Lesson 8

In this activity, students measure lengths and determine possibilities for actual lengths. There are two layers of attending to precision (MP6) involved in this task:

• Deciding how accurately the pencils can be measured, probably to the nearest mm or to the nearest 2 mm, but this depends on the eyesight and confidence of the student
• Finding the possible percent error in the measurement chosen

Arrange students in groups of 2. Provide access to calculators. Give students 4–5 minutes of quiet work time, followed by partner and whole-class discussion.

Some students may think that they can find an exact value for the length of each pencil. Because the pictures of the pencils are far enough away from the ruler, it requires a lot of care just to identify the “nearest” millimeter (or which two millimeter markings the length lies between). Prompt them to consider the error in their measurements by asking questions like, “Assuming you measured the pencil accurately to the nearest millimeter, what is the longest the actual length of the pencil could be? What is the shortest it could be?”

Some students may not remember how to calculate percent error. Ask them, “What is the biggest difference possible between the estimated and actual lengths? What percentage of the actual length would that be when the difference is as big as possible?”

The goal of this discussion is for students to practice how they talk about precision.

Discussion questions include:

• “How did you decide how accurately you can measure the pencils?” (I looked for a value that I was certain was less than the length of the pencil and a value that I was certain was bigger. My estimate was halfway in between.)
• “Were you sure which mm measurement the length is closest to?” (Answers vary. Possible responses: Yes, I could tell that the short pencil is closest to 5.4 cm. No, the long pencil looks to be closest to 17.7 mm, but I’m not sure. I am sure it is between 17.6 cm and 17.8 cm.)
• “Were the percent errors the same for the small pencil and for the long pencil? Why or why not?” (No. I was able to measure each pencil to within 1 mm. This is a smaller percentage of the longer pencil length than it is of the smaller pencil length.)
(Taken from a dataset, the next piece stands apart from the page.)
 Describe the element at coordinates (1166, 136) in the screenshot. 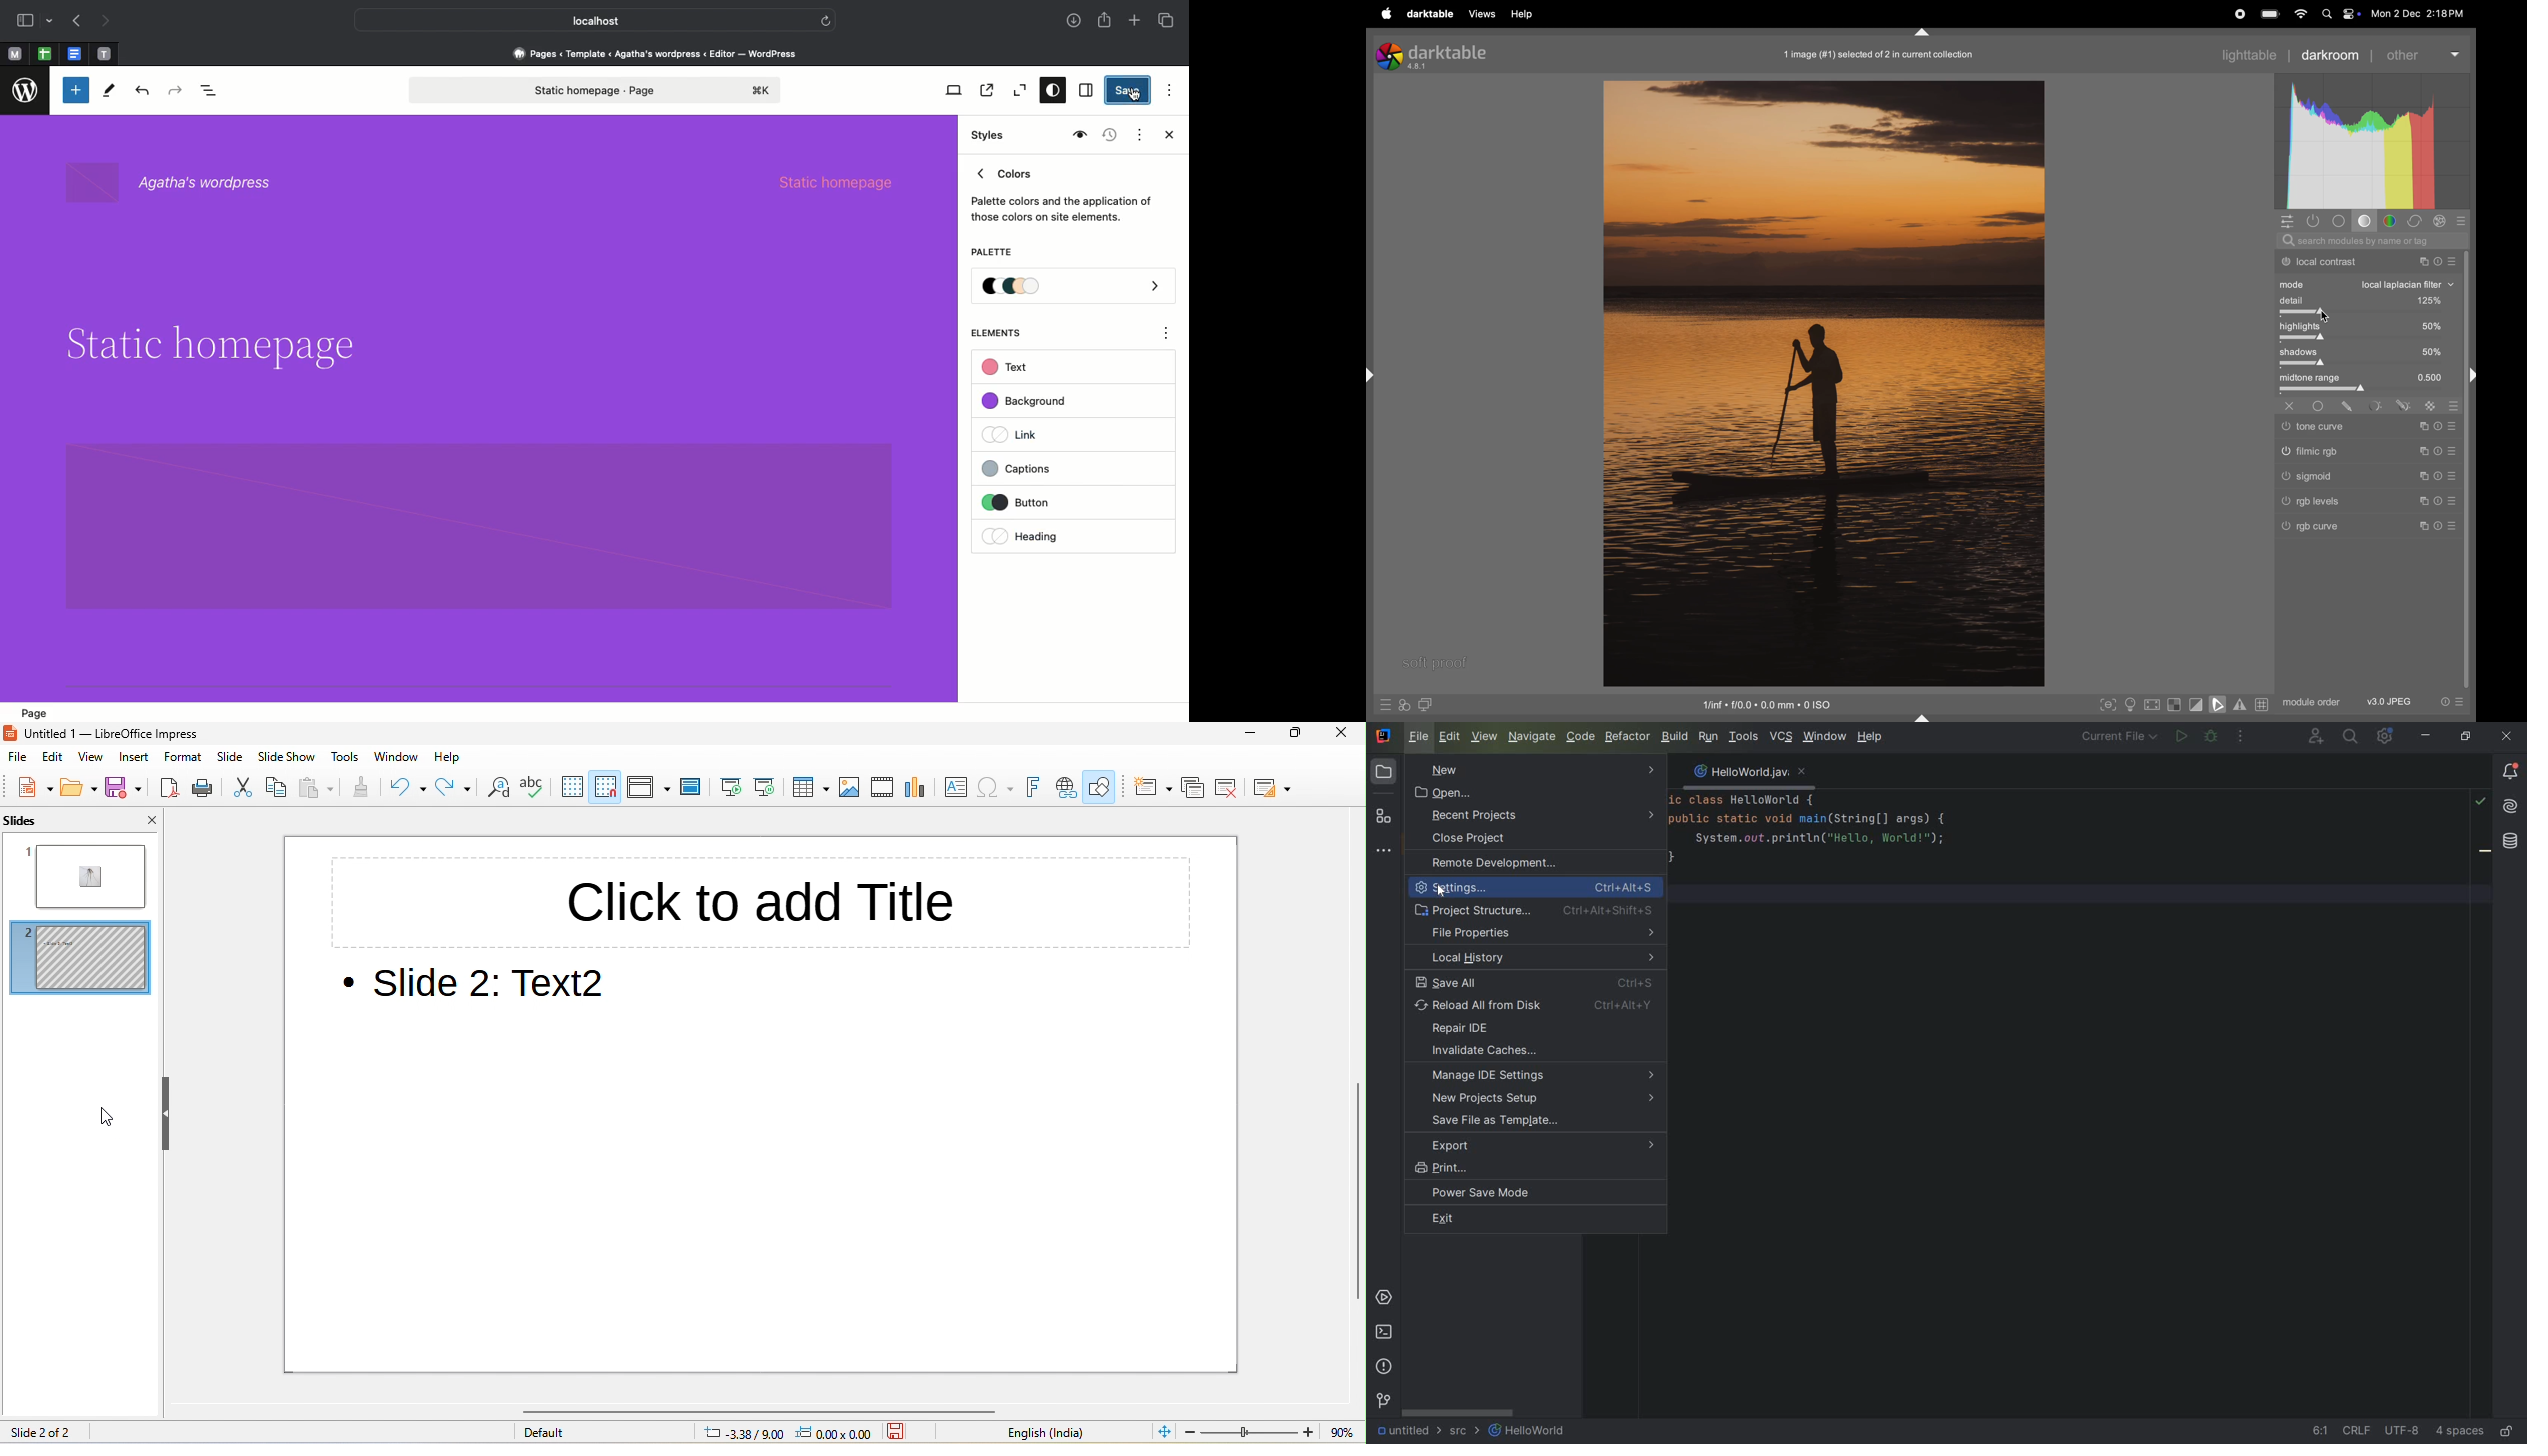

I see `Close` at that location.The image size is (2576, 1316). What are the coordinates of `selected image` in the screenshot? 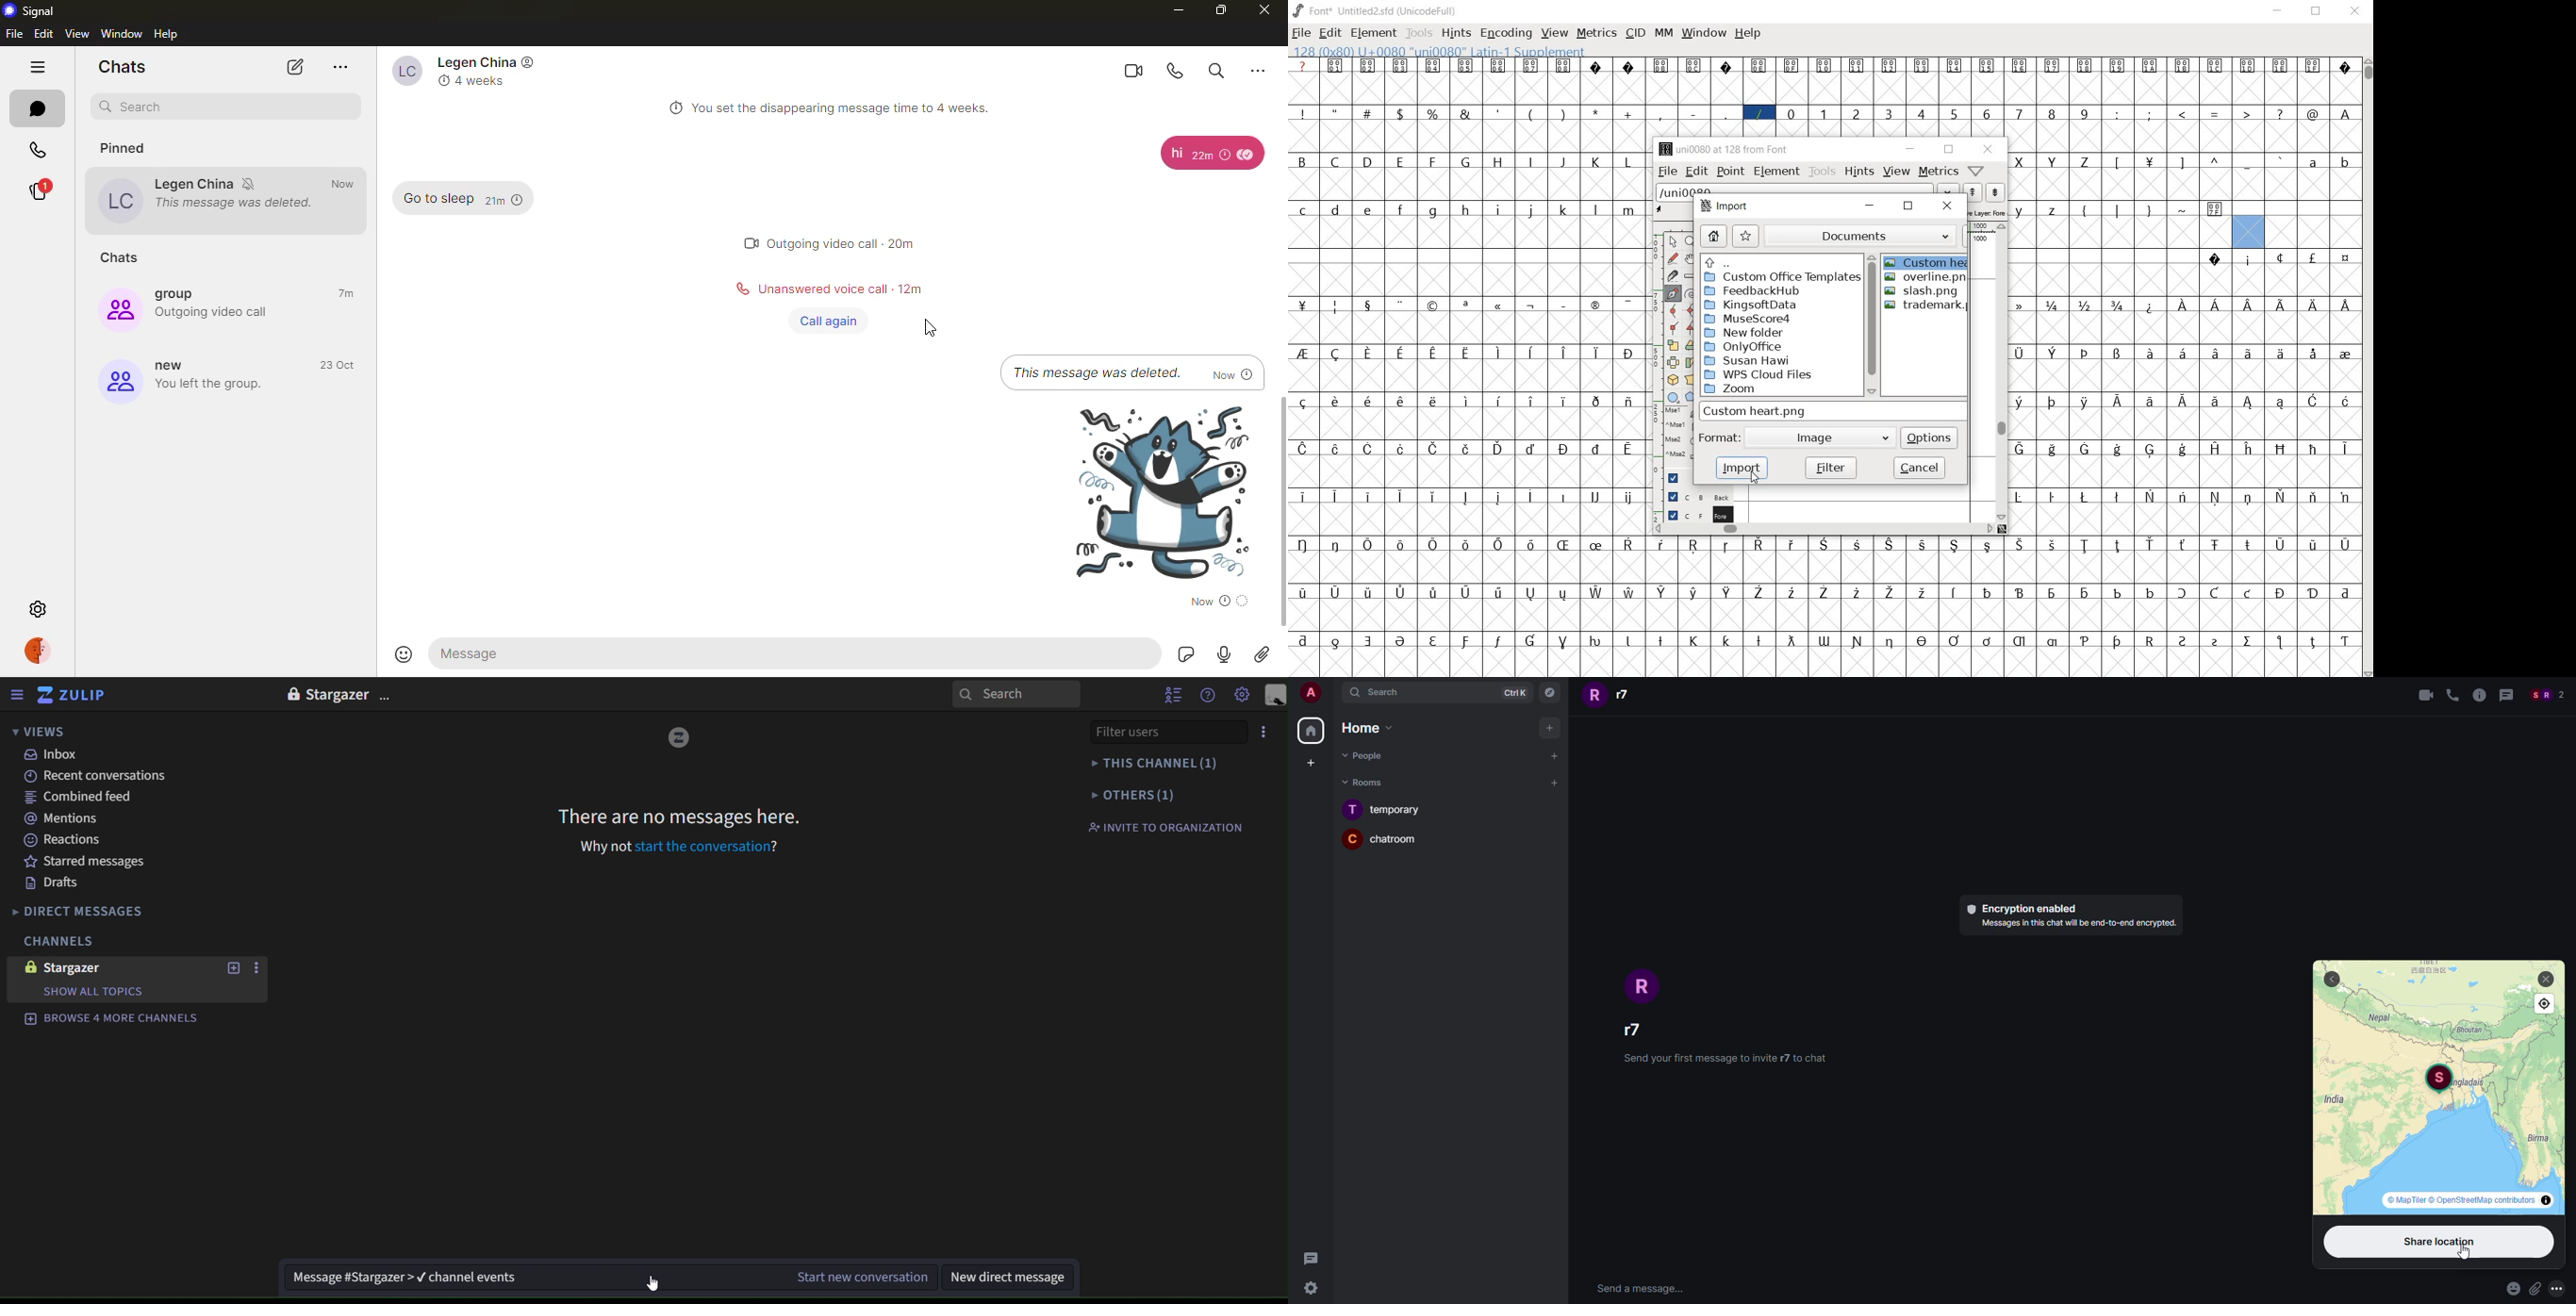 It's located at (1926, 263).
Other possible topics of conversation include noting that the level of accuracy of a measurement depends on the measuring device. If the ruler were marked in sixteenths of an inch, we would only be able to measure to the nearest sixteenth of an inch. If it were only marked in cm, we would only be able to measure to the nearest cm.

This activity examines how measurement errors behave when they are added together. In other words, if I have a measurement \(m\) with a maximum error of 1% and a measurement \(n\) with a maximum error of 1%, what percent error can \(m + n\) have? In addition to examining accuracy of measurements carefully (MP6), students work through examples and look for patterns (MP8) in order to hypothesize, and eventually show, how percent error behaves when measurements with error are added to one another.

Monitor for students who look for patterns, recognize the usefulness of the distributive property, or formulate the problem abstractly with variables.

Read the problem out loud and ask students what information they would need to know to be able to solve the problem. Students may say that they need to know what length the boards are supposed to be, because it is likely that they haven't realized that they can solve the problem without this information. Explain that floor boards come in many possible lengths, that 18-inch and 36-inch lengths are both common, but the boards can be anywhere between 12 and 84 inches. Ask students to pick values for two actual lengths and figure out the error in that case. Then they can pick two different examples, make the calculations again, and look for patterns.

Provide access to calculators.

Some students may pick some example lengths but then struggle with knowing what to do with them. Ask them “what would be the maximum measured lengths? The minimum? What would be the error if both measurements were maximum? What if they were both minimum?”

Some students may pick numbers that make the calculations more complicated, leading to arithmetic errors. Suggest that they choose simple, round numbers for lengths, like 50 inches or 100 centimeters.

The goal of this discussion is for students to generalize from their specific examples of measurements to understand the general pattern and express it algebraically.

Poll the class on the measurements they tried and the maximum percent error they calculated. Invite students to share any patterns they noticed, especially students who recognized the usefulness of the distributive property for making sense of the general pattern.

Guide students to use variables to talk about the patterns more generally.

• If a board is supposed to have length \(x\) with a maximum percent error of 5%, then the shortest it could be is \(0.95x\) and the longest it could be is \(1.05x\).
• If another board is supposed to have length \(y\), it could be between \(0.95y\) and \(1.05y\).
• When the boards are laid end-to-end, the shortest the total length could be is \(0.95x + 0.95y\), which is equivalent to \(0.95(x + y)\).
• The longest the total length could be is \(1.05x + 1.05y\), or \(1.05(x + y)\).
• Because of the distributive property, we can see that the maximum percent error is still 5% after the board lengths are added together.

One interesting point to make, if students have also done the previous activity about measuring pencils, is that you could measure the sum of the board lengths with a lower percent error than you could measure each individual board (assuming your tape measure is long enough), just like an error of 1 mm was a smaller percentage of the length of the longer pencil.